The chancellor noted that “Georgia Tech’s initial motivation was expanding for more space, but then the potential economic development and technology benefits became apparent.
“It took a fairly run-down, depressed area of the city and transformed it into a highly vibrant live, learn, work and play environment for not only the campus, but the entire community,” Chancellor May said. “Now it’s a destination.
“One of the benefits we didn’t envision initially that has happened is many of the companies are customers, clients, and collaborators with each other. The whole ecosystem has kind of evolved around that activity,” he said.
It is time once again to get the city of Davis on the map.

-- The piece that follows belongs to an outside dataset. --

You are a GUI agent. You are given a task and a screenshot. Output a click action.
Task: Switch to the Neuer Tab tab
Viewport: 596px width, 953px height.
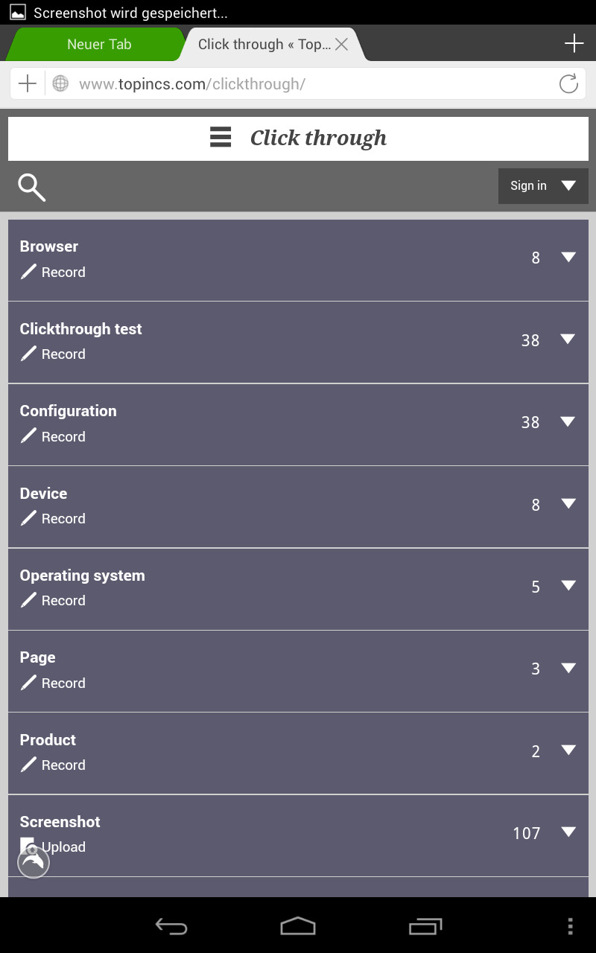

As Barry Broome who heads up the Greater Sacramento Economic Council put it, “There’s 174 university research parks in the United States. For us to have a university doing a billion dollars in research and not have a research park? It’s beyond a missed opportunity, it really is negligent. UC Davis is the missing link in this region turning a corner, because it has so much to offer.”
What is really negligent is that Davis had the chance to have the infrastructure in place and the space approved to make a push for this but, while we dithered on petty land use issues and squabbled over density and mixed-use housing, time has marched on and we are no longer in position to take advantage of great opportunities.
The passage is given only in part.